When selling to other companies, it’s important to feel like a trusted vendor and the best way to do that is through social proof. It’s the marketing team’s job to create different workflows and programs that make it easy for customers to tell their story about your brand.
The best place to start is by making logo rights standard in every contract you sign with prospects. If companies are uncomfortable with you using their logos, then they’ll edit it out during the contracting process. Once you have rights to use the logo, then you can start to create logo bars and logo walls that you can feature on the website and on different collateral. This is the bare minimum you should do when it comes to social proof.
The next step is to create case studies of your customers that talk about how they use your product. Start with written case studies -- jump on a zoom call with a customer, ask a bunch of questions and create an article. As you have more resources, create videos of customers to help tell the story in a different format.
Customers should also be actively used in any webinars and events you create. These customers can talk about their work with your company, but they should spend most of the time talking about the industry and profession more broadly. Just by having trusted professionals in your target industry advertised at your events will help to build your brand within your target audience.
Lastly, review sites like G2 are an important resource for building up organic social proof. I’d strongly recommend building up your profile on the site and then also running a gift card program to generate reviews. The more reviews you have, the greater your presence on the review sites. This will help you reach customers at the top-of-the funnel who are just starting their search for software, but also help customers in active buying cycles see that you’re legit. Not to mention it helps attract investors and prospective employees too.
The most important persona in relation to your brand are the employees at your company. Employees are the people who will be talking to customers all the time (so a huge touchpoint lever), but more importantly be working hard to make the brand’s mission a reality every day.
When you’re just starting, it’s easy for all employees to understand the brand story. Everyone is sitting in the same room as the founders and the company’s mission, product position, etc. are second nature. But as the company scales, employees get farther away from the founders and the marketing team, so proactively teaching employees becomes extremely important.

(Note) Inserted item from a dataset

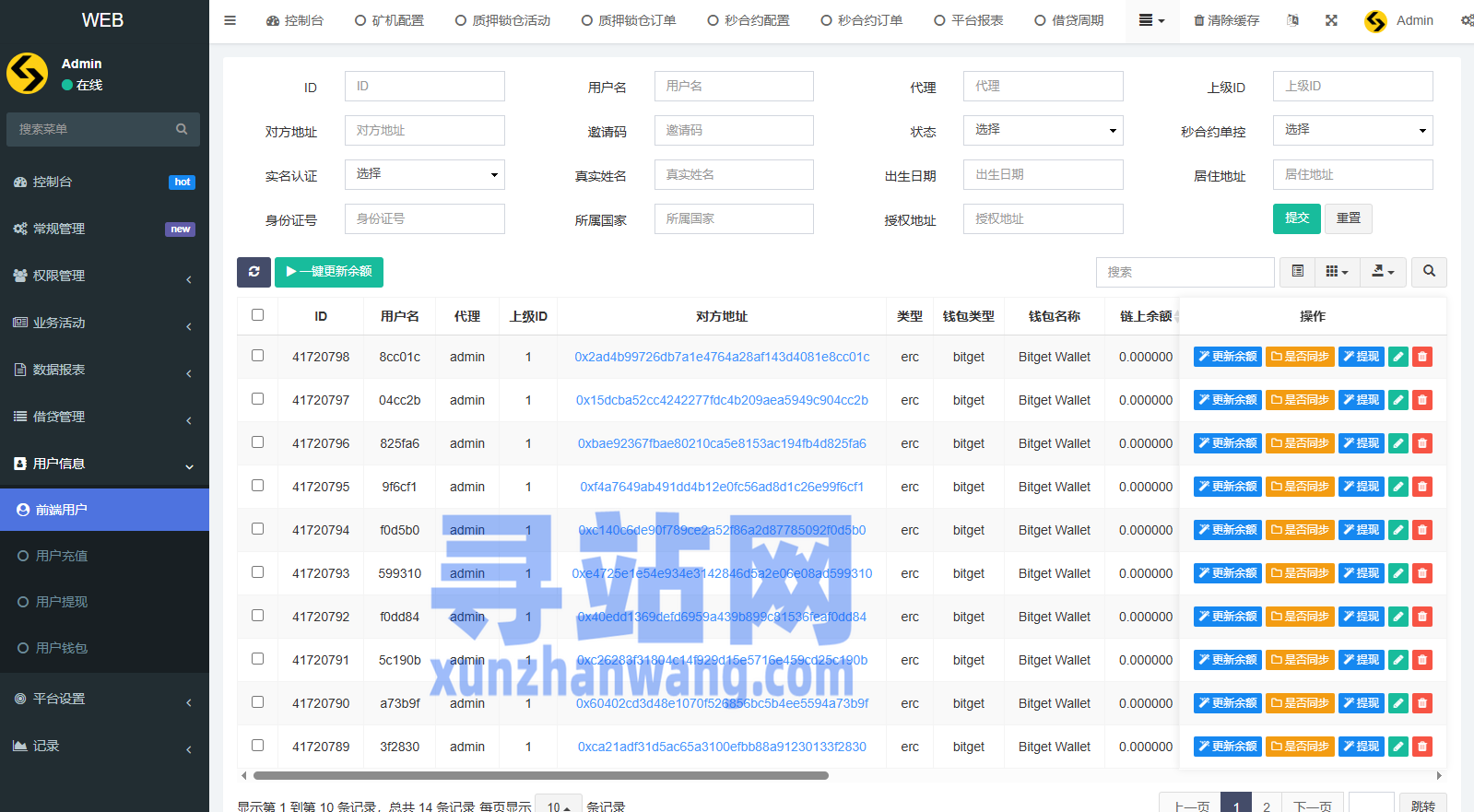
Task: Tick the select-all checkbox in the table header
Action: [x=257, y=315]
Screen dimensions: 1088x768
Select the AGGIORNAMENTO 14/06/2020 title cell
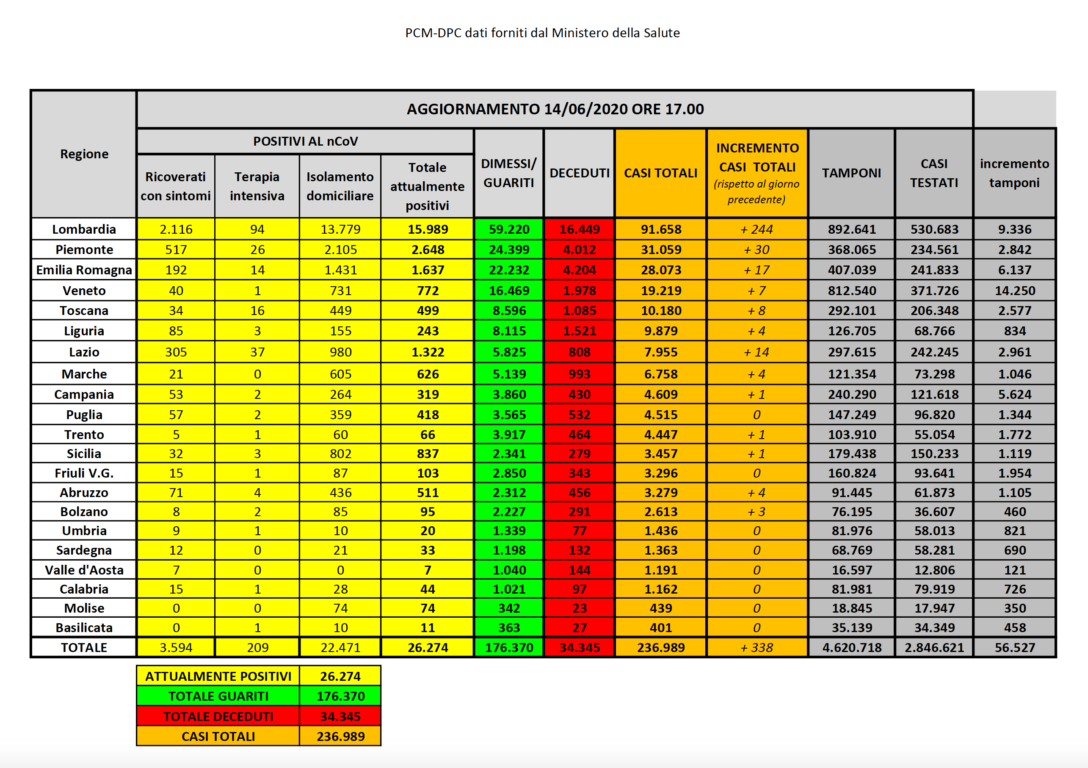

The best way to start training your company is to create a brand positioning document that tells your brand story, and then it really comes to repetition and over-communicating to your employees. Brand message needs to be built into your company on-boarding process, repeated at all hands meetings, and woven into the natural dialogue of your day-to-day work.
Marketing is everybody’s job. Employees need help telling the brand’s mission to customers every day. The marketing team can support clients facing roles by creating videos that talk about what your product does (product video example) or what your product stands for (brand video example). Or maybe for product teams, it means sharing a customer story around a specific use case. It’s on the marketing team to facilitate these processes and to create assets that empower the rest of the company to easily scale the telling of the brand story.
Brand building is a classic flywheel activity. You’ll start to make investments into your brand, and each decision will build on itself. Progress will be slow at first, but will start to accelerate. As you create more touchpoints, the more real estate that you’ll take in someone’s mind. It’s the steady progress over a period of time that will eventually build a brand.
For founders and marketers, it can feel really daunting to create a brand, but just focus on making incremental progress and your brand will grow over time. The more quality touchpoints you create, the bigger your brand.